Spenser Confidential Review: Berg & Wahlberg Worst Film To Date

Director Peter Berg and Mark Wahlberg have built quite the relationship over the last few years. The duo has come together to create several critically acclaimed films such as Lone Survivor, Deepwater Horizon, and Patriots Day. However, after the lackluster Mile 22, the duo decided to take their talents to Netflix in hopes of creating a franchise for the streaming platform. 

Netflix

Spenser Confidential is the latest effort from Mark Walberg’s Closest to the Hole production. A film is based on Ace Atkins’ novel Wonderland with Wahlberg’s classic Boston seasoning. Those under the age of 35 have likely never heard of Robert B. Parker’s detective novels called “Spenser”  or the 1980s TV show “Spenser: For Hire” which Spenser Confidential was loosely based on. You can’t help but wonder if Berg’s and Wahlberg’s chemistry has all dried up.

Wahlberg stars as the protagonist Spenser, an ex-cop fresh out of a five years prison sentence for the assault of his former captain John Boylan. Spenser is ready to leave Boston in his past and move to Arizona to be a truck driver. His plans are thrown out the window when Boylan is brutally murdered and another cop is blamed for his murder. Spenser is forced to investigate the case after he is eyed as one of the top suspects. Spenser enlists the help of his boxing mentor (Alan Arkin), a hotheaded roommate (Winston Duke), and his ill-tempered ex-girlfriend (Iliza Shlesinger) in a desperate attempt to clear their names and solve the case of a massive corruption scandal. 

Netflix

Spenser Confidential has all the ingredients to be a good run of the mill action comedy but screws up chemistry and narrative storytelling. For a film that is based on a novel, much of the 1st act plays out like a book with chapters that are placed out of order. The erratic storytelling begins with a flashback about how Spenser ended up in prison with no context. He later returns home with a city and police force that hates him. Then, the film detours into a crime mystery without establishing any of Spenser’s supporting cast so when they do, the audience is already detached from the central story. 
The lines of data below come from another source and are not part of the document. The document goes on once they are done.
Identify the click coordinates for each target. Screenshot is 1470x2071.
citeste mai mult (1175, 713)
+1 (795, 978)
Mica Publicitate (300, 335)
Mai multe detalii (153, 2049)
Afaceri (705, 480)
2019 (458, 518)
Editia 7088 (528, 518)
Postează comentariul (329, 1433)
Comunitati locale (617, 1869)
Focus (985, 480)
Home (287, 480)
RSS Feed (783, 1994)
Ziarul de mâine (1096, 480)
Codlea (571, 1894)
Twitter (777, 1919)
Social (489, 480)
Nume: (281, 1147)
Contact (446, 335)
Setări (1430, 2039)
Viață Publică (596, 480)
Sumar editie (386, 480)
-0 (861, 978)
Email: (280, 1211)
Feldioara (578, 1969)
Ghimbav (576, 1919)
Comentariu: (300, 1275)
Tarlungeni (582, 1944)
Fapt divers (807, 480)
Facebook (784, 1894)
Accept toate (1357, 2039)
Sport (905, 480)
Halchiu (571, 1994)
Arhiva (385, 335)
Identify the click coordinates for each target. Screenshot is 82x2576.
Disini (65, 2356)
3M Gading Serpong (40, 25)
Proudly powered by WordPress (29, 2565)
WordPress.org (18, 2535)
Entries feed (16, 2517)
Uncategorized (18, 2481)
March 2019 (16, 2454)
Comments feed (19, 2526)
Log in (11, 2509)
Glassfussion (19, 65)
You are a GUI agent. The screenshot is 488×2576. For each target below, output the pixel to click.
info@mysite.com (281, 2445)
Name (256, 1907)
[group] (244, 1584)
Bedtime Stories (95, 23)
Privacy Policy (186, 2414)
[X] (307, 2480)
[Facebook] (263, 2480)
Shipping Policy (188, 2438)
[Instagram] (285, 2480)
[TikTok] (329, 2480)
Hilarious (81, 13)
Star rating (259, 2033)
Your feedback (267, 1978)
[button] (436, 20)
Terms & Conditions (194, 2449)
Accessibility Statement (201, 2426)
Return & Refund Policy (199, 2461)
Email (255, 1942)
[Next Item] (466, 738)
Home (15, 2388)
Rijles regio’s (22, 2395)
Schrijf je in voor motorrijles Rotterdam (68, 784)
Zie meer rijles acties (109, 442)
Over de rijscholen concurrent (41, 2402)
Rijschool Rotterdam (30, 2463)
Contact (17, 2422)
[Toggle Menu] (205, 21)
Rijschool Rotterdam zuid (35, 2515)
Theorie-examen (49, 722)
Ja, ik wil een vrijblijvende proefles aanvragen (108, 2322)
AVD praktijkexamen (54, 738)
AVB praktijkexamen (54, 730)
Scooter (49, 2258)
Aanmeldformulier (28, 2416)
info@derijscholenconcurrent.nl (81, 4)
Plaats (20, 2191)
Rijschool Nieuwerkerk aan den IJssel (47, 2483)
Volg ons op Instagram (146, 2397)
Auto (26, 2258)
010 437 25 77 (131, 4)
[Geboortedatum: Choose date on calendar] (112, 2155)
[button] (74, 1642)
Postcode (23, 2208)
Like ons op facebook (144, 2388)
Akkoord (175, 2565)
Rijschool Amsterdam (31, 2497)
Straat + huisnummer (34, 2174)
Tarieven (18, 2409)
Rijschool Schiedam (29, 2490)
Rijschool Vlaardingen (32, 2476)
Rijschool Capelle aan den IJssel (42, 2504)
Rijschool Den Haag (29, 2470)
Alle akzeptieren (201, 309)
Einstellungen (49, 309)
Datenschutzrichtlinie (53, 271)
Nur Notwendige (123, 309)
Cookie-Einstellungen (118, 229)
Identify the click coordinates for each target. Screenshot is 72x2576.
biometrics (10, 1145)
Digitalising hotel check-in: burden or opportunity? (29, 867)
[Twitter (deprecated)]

Despite being on the poster as Wahlberg’s partner in crime, Winston Duke’s character of Hawk is under-developed and completely out of place in the film. Hawk is introduced as Spenser’s roommate and an up and coming MMA fighter but that is where the character development ends. As the film processes, Hawk’s character fades out of the story and feels shoehorned in when he returns. They set up character traits for Hawk that never pay off and the lack of chemistry between the two highlights some of the film’s biggest issues in telling an engaging story. 

Netflix

Another out of place character is Iliza Schlesinger’s Cissy who plays a  textbook masshole, strong Boston accent and all. Cissy is introduced early on as Spenser’s crazy ex but offers nothing else outside of that plot point. As the story progress, once again Cissy takes a back seat to the plot, disappearing from the film until it’s time for a oddly placed sex scene that offers nothing to anyone invloved. The savior of the film is Alan Arkin who plays a stubborn old boxing coach and Spenser’s only friend. Akrin’s acting is so far ahead of his co-stars, he sticks out like a sore thumb in a good way.

The poor characters are only magnified by a convoluted story. The twists and turns of this “whodunit” are telegraphed far too early in the story leaving little doubt to who the bad guys are. Making the lack of surprise worse, the lack of depth behind our villain’s motivation makes them cartoonish and one note in execution. In a film filled with stereotypes, you would hope that there would be enough fun to match a whacky B movie adventure but Spenser Confidential doesn’t deliver that. 

Netflix

Spenser Confidential is guilty of criminally underutilizing its talent and telling a story that barely seems fit for a run of the mill streaming service.